- **WHAT TO PRODUCE**
Please reproduce, word for word, everything from the start of the entries down to and including the line that contains "so click(x=504, y=576).".

- **INPUT**
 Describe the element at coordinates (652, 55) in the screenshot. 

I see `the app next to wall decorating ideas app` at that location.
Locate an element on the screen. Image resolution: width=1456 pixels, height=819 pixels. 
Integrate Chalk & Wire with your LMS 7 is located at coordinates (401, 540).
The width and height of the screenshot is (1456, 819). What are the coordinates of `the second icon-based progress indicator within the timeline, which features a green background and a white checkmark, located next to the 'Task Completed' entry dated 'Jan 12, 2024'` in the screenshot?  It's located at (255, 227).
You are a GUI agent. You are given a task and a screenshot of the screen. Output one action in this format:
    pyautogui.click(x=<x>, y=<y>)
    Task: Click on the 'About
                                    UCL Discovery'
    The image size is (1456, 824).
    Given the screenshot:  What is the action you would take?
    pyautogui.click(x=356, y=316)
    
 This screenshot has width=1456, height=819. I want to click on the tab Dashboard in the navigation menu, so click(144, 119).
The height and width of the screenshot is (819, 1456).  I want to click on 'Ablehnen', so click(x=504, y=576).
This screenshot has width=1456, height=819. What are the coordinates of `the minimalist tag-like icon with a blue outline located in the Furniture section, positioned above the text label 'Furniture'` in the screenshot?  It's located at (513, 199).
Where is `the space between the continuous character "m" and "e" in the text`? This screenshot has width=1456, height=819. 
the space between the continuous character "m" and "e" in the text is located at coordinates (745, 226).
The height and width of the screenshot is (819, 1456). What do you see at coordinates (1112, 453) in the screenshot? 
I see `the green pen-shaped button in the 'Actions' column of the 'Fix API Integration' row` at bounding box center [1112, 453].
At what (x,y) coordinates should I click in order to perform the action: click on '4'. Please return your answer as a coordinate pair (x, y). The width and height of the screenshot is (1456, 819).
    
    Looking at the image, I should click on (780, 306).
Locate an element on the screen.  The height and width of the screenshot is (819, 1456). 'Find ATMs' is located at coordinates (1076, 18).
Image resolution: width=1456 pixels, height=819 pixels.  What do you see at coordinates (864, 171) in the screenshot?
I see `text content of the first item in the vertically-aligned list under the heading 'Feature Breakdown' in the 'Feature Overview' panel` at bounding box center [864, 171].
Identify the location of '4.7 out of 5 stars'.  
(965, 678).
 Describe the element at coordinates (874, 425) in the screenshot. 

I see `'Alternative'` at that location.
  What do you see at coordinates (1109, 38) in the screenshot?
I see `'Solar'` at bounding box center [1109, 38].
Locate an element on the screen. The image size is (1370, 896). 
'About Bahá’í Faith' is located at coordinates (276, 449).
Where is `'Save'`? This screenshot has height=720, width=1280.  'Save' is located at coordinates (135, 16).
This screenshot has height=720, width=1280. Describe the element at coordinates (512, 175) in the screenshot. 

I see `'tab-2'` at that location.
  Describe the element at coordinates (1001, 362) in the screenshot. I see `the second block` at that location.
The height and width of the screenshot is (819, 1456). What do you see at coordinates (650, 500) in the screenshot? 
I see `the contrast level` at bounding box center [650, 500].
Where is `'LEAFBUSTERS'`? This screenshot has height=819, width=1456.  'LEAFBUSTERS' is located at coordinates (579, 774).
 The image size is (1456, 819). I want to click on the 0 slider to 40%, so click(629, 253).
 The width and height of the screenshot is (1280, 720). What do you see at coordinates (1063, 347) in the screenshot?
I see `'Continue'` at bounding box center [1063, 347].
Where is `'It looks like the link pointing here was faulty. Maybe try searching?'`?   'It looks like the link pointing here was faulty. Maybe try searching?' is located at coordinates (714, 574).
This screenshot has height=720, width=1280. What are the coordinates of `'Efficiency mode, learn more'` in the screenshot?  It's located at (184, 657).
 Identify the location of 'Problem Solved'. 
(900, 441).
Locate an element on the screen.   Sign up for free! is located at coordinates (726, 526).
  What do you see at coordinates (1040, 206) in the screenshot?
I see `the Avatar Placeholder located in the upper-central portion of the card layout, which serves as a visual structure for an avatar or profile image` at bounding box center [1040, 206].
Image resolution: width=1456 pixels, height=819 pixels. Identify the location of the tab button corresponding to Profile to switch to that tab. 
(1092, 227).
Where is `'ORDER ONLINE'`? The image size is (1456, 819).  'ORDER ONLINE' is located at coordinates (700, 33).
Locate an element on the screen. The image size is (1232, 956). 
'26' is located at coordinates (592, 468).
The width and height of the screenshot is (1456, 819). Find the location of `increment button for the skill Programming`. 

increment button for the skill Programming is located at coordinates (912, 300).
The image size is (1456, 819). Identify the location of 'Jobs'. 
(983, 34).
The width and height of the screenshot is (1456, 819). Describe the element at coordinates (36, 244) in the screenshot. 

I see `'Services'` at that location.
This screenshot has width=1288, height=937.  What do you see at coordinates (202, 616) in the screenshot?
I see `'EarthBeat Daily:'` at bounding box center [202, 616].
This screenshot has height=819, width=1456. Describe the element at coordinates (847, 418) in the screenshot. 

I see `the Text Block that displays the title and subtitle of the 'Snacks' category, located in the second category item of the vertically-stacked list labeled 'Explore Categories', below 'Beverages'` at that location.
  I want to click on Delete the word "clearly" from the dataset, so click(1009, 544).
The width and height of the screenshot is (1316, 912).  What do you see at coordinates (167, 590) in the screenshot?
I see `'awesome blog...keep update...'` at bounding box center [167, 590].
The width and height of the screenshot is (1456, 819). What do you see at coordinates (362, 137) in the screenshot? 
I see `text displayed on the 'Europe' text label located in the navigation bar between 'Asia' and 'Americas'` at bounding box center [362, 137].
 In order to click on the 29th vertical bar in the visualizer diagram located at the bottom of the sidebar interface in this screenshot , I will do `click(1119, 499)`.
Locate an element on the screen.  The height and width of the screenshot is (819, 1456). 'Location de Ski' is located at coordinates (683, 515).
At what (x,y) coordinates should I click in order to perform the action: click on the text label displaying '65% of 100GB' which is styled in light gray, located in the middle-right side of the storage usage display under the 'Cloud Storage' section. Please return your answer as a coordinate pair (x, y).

- **TASK SOLUTION**
 Describe the element at coordinates (652, 55) in the screenshot. 

I see `the app next to wall decorating ideas app` at that location.
Locate an element on the screen. Image resolution: width=1456 pixels, height=819 pixels. 
Integrate Chalk & Wire with your LMS 7 is located at coordinates (401, 540).
The width and height of the screenshot is (1456, 819). What are the coordinates of `the second icon-based progress indicator within the timeline, which features a green background and a white checkmark, located next to the 'Task Completed' entry dated 'Jan 12, 2024'` in the screenshot?  It's located at (255, 227).
You are a GUI agent. You are given a task and a screenshot of the screen. Output one action in this format:
    pyautogui.click(x=<x>, y=<y>)
    Task: Click on the 'About
                                    UCL Discovery'
    The image size is (1456, 824).
    Given the screenshot:  What is the action you would take?
    pyautogui.click(x=356, y=316)
    
 This screenshot has width=1456, height=819. I want to click on the tab Dashboard in the navigation menu, so click(144, 119).
The height and width of the screenshot is (819, 1456).  I want to click on 'Ablehnen', so click(x=504, y=576).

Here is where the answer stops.